Ce moraliste chrétien, qui fut à même plus que tout autre de connaître à fond la société de son temps, ayant partagé sa vie entre le séjour de Carthage et celui de Rome, donne une peinture fidèle des habitudes de la société chrétienne à l'époque des Antonins, les écrits que nous allons citer se rapportant aux dernières années du deuxième siècle et au commencement du troisième.
Commençons par la question du nombre et de la qualité des chrétiens dans l'Empire. Les premières années de Sévère, qui succéda au dernier des Antonins, avaient été marquées par une certaine bienveillance à leur égard. "Ce prince n'ignorait pas, dit Tertullien à Scapula, proconsul d'Afrique, qu'au nombre des sectateurs de notre religion, on comptait des clarissimes, tant parmi les femmes que parmi les hommes ; non seulement il ne les a pas maltraités, mais il leur a rendu un témoignage honorable et il a su contenir en face la fureur du peuple qui menaçait de se porter contre eux aux dernières violences" (Ad Scapulam, cap. IV.) Cette fureur du peuple, il est vrai, entraîna plus tard Sévère dans la persécution à l'égard du christianisme, et l'an 202 vit émaner de cet empereur un édit sanguinaire contre l'Eglise.

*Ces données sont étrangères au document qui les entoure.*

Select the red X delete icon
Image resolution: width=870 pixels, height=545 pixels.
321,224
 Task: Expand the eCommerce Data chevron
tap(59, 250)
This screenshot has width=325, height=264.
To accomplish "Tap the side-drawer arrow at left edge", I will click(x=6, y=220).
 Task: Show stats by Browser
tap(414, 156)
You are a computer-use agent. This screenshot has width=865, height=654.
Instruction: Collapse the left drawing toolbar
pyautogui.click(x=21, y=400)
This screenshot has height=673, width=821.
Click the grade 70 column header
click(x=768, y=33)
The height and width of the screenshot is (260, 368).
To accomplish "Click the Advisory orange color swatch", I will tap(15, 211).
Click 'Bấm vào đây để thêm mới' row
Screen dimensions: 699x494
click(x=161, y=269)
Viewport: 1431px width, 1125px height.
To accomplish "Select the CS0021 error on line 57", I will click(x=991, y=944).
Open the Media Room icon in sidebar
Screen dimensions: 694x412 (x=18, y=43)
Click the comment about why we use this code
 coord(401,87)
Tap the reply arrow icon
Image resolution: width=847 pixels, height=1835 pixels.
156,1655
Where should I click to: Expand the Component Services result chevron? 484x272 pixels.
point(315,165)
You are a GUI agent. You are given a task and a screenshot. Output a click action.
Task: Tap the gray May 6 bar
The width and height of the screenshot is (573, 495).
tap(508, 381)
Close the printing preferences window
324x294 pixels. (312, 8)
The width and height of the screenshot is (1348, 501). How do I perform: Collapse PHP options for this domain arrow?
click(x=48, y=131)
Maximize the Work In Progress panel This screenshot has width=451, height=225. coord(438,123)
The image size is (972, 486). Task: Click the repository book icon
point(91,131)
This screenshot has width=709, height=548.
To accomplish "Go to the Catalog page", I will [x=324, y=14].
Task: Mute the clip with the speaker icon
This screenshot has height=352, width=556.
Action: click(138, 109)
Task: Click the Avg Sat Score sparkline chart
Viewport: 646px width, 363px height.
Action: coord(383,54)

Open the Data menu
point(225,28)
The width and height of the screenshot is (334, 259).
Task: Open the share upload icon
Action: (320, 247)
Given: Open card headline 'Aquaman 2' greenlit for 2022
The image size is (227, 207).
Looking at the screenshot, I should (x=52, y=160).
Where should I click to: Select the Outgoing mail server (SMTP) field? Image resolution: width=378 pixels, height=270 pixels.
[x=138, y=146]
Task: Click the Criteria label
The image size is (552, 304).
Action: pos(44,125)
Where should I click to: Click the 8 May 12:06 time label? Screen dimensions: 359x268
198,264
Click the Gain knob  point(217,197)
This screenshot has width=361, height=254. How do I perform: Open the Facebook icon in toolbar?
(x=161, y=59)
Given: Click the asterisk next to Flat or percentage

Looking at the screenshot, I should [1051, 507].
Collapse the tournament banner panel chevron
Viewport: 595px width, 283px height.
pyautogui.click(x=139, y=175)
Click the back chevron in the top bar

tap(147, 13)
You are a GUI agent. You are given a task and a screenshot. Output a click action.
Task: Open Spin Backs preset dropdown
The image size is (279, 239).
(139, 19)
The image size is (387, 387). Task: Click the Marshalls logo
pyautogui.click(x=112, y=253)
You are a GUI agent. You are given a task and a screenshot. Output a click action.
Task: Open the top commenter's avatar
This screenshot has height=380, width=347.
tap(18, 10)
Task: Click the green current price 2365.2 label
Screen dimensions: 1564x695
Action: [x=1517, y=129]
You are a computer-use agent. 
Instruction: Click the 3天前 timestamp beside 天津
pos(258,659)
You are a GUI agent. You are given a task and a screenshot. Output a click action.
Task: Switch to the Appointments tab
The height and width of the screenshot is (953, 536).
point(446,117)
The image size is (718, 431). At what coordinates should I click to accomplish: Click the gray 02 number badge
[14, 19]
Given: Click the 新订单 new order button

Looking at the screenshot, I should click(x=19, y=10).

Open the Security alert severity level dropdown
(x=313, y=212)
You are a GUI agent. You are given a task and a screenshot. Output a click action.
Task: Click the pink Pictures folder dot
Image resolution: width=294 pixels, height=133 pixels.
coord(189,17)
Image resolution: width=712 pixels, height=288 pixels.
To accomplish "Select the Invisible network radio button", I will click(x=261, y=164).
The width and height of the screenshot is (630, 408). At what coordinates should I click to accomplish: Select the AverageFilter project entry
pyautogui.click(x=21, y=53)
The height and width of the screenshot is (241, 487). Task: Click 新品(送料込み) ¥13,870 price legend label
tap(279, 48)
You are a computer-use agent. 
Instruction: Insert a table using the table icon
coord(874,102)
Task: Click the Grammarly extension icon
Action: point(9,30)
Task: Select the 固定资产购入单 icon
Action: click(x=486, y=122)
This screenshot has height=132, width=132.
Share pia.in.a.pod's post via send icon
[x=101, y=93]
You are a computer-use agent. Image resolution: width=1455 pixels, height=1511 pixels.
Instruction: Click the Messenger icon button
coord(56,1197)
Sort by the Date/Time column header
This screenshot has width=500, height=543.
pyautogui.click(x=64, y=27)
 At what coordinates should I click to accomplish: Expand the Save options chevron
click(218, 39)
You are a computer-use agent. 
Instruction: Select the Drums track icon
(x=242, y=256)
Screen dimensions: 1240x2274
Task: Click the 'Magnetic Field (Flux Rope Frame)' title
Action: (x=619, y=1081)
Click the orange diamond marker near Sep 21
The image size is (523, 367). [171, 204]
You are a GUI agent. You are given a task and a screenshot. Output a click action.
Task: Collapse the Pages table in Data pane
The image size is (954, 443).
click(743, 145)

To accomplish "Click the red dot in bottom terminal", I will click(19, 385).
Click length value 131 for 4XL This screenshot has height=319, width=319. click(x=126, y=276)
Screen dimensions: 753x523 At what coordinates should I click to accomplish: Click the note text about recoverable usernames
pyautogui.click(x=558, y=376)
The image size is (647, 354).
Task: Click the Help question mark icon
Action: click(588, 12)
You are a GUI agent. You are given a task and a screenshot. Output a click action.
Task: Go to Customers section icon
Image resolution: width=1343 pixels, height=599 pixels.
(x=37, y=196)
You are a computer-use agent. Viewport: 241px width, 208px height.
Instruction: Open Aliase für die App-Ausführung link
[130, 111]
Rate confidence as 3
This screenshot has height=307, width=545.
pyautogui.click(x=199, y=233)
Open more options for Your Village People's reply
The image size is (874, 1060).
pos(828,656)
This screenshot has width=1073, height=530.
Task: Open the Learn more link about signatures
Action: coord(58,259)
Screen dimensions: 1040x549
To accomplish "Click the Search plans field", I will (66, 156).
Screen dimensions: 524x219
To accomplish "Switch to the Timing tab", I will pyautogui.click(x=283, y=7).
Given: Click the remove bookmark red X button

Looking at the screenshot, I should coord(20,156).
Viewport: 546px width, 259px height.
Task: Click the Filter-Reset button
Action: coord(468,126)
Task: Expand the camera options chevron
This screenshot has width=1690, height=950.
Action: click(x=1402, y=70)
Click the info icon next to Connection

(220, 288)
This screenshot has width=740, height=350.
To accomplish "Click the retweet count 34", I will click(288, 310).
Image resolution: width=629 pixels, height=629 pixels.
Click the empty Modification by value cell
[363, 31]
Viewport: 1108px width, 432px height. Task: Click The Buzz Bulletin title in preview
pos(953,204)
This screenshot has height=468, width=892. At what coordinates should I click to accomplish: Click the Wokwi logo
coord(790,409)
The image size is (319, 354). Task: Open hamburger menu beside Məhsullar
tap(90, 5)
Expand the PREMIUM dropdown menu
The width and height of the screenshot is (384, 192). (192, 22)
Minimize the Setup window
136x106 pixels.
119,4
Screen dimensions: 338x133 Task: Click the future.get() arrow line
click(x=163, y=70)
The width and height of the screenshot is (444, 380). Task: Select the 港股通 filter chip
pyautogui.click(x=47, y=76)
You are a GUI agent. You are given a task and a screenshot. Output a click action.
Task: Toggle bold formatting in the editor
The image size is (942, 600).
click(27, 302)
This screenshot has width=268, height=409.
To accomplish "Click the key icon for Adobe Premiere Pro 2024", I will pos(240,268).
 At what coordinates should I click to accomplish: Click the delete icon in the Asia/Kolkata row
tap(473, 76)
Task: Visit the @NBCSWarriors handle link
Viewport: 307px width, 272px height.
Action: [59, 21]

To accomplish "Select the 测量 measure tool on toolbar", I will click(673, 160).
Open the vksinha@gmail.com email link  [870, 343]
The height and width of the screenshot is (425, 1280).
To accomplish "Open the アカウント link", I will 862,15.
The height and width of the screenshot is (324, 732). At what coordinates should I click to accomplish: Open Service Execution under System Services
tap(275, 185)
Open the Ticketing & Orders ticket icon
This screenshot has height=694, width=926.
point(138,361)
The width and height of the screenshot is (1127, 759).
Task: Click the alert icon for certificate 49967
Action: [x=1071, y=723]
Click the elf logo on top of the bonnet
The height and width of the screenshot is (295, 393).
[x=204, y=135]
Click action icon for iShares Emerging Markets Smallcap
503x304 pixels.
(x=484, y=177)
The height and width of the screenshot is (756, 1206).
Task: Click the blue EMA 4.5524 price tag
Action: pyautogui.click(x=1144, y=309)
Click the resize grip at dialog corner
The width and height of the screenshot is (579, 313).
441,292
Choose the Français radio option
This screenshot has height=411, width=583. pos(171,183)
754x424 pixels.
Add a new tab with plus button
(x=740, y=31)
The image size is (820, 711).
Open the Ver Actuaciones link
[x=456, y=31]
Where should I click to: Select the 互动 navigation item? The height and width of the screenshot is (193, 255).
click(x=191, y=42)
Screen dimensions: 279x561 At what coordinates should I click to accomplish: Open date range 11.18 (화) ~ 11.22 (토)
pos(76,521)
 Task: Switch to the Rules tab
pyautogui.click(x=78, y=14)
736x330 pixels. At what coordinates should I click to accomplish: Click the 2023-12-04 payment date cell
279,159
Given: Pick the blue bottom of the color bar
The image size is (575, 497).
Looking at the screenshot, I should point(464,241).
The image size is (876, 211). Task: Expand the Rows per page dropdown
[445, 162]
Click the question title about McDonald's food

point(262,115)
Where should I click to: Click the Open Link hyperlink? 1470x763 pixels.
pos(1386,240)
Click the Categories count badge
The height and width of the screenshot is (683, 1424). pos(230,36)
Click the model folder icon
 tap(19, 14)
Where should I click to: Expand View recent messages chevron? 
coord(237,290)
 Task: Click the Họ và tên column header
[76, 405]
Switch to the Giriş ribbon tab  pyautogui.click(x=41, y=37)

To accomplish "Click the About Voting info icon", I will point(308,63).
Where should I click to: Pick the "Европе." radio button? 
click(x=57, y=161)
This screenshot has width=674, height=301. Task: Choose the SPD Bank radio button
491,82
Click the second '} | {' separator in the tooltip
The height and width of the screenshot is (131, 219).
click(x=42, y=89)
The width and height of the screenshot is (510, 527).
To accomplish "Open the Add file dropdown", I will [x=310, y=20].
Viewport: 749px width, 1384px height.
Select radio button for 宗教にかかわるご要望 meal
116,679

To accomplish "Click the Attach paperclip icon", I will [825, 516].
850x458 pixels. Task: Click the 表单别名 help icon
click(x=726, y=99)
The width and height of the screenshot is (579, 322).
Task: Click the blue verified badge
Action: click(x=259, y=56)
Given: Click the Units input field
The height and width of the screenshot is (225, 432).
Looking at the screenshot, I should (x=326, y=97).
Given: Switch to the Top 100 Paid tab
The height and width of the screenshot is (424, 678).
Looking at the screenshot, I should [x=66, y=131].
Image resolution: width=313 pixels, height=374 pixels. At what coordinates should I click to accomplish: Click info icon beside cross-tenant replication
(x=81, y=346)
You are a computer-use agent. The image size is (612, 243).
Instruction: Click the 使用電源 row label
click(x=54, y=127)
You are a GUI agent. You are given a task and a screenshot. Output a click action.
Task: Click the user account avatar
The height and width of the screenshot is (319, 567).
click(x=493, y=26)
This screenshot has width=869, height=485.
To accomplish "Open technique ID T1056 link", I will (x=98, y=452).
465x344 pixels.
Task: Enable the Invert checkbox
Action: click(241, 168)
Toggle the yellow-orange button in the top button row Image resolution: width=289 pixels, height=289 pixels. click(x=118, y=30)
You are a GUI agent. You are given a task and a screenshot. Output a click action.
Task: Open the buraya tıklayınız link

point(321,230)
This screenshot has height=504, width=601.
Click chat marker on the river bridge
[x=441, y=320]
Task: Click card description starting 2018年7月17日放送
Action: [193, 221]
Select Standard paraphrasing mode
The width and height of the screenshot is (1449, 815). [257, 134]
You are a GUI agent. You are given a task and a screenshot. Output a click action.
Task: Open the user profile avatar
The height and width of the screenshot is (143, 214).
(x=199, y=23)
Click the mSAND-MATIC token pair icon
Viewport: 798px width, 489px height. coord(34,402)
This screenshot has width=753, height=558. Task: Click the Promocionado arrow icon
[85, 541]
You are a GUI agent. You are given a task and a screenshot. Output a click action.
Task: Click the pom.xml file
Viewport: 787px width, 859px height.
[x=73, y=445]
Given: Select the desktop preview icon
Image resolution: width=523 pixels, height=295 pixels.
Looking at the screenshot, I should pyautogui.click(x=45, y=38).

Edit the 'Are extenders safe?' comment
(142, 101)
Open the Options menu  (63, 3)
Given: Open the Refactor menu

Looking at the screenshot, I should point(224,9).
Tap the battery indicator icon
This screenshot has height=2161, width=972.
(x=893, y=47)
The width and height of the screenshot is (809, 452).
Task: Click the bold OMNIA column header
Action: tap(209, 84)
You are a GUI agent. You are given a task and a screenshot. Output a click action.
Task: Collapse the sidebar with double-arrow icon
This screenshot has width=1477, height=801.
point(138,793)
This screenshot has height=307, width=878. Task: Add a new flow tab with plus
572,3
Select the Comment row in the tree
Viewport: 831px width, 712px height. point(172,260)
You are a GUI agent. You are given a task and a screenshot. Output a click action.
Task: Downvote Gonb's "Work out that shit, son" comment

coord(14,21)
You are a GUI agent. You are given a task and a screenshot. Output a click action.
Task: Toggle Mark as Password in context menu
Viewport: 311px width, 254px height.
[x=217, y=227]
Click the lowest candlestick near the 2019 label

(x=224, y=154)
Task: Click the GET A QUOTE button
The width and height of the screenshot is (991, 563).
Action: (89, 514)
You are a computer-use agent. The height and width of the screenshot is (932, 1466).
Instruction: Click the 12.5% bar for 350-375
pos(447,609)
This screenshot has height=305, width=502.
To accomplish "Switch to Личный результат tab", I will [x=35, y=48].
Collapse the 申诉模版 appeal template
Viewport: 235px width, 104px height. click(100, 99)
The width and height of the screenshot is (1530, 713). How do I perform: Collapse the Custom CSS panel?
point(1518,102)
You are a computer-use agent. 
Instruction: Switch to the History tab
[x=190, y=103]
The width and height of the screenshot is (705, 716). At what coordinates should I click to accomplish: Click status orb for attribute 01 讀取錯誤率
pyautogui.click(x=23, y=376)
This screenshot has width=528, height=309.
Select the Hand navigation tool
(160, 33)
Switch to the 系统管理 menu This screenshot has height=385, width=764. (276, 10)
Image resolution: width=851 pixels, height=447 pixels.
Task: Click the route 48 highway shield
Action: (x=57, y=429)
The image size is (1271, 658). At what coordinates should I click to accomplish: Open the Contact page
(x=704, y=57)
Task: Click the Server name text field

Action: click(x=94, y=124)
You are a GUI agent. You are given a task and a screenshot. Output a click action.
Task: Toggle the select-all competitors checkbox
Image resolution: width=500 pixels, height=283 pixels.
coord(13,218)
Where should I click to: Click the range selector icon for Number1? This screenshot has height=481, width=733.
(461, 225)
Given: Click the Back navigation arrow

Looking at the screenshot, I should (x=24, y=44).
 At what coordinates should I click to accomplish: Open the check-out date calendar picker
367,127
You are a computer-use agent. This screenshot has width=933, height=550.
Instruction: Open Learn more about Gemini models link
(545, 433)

Tertullien nous donne une idées des clameurs païennes qui avaient amené cette mesure violente. "La capitale est assiégée, dit-on ; les chrétiens sont partout, jusque dans les campagnes, dans les villages, dans les îles. Tout sexe, tout âge, toute condition, même toute dignité, nous quittent pour passer dans leurs rangs, et prendre ce nom funeste". Ainsi, ce n'est pas seulement le nombre des sectateurs du Christ qui inquiète le paganisme ; c'est aussi la situation supérieure qu'occupent dans le monde ces déserteurs des dieux de l'Empire. Tertullien ne conteste ni l'un ni l'autre. Après avoir raconté les indignes traitements que les chrétiens ont eu à souffrir dans un grand nombre de lieux, il ajoute : "Pouvez-vous dire que nous ayons jamais cherché les représailles ? Pourtant, il ne nous faudrait qu'une nuit et quelques torches pour nous venger largement, s'il nous était permis de rendre le mal pour le mal. Qu'est-ce donc après tout que les Maures, les Marcomans, les Parthes eux-mêmes, nations isolées, si on les compare au monde entier ? Nous sommes d'hier, et déjà nous remplissons tout ce que vous avez d'espace. On nous trouve partout : dans les cités, dans les îles, dans les villages, dans les municipes, dans les conseils, dans les camps, dans les tribus, dans les décuries, au palais, dans le sénat, au forum ; nous ne vous laissons que vos temples. Que l'on fasse le compte de vos armées ; le nombre des chrétiens d'une seule province est au-dessus."
C'est aux magistrats de l'Empire que Tertullien adresse le mémoire où se lisent de telles paroles ; c'est eux qu'il prend à témoin de cette présence des chrétiens en tous lieux. Ce peuple. qui a surgi depuis hier dans toutes les provinces de l'Empire, et qui supporte patiemment le joug dont on l'accable, ce n'est pas une tourbe aveugle et illettrée ; le palais des Césars, le sénat, les conseils, l'armée, se recrutent de ses membres. On est chrétien comme on est Romain.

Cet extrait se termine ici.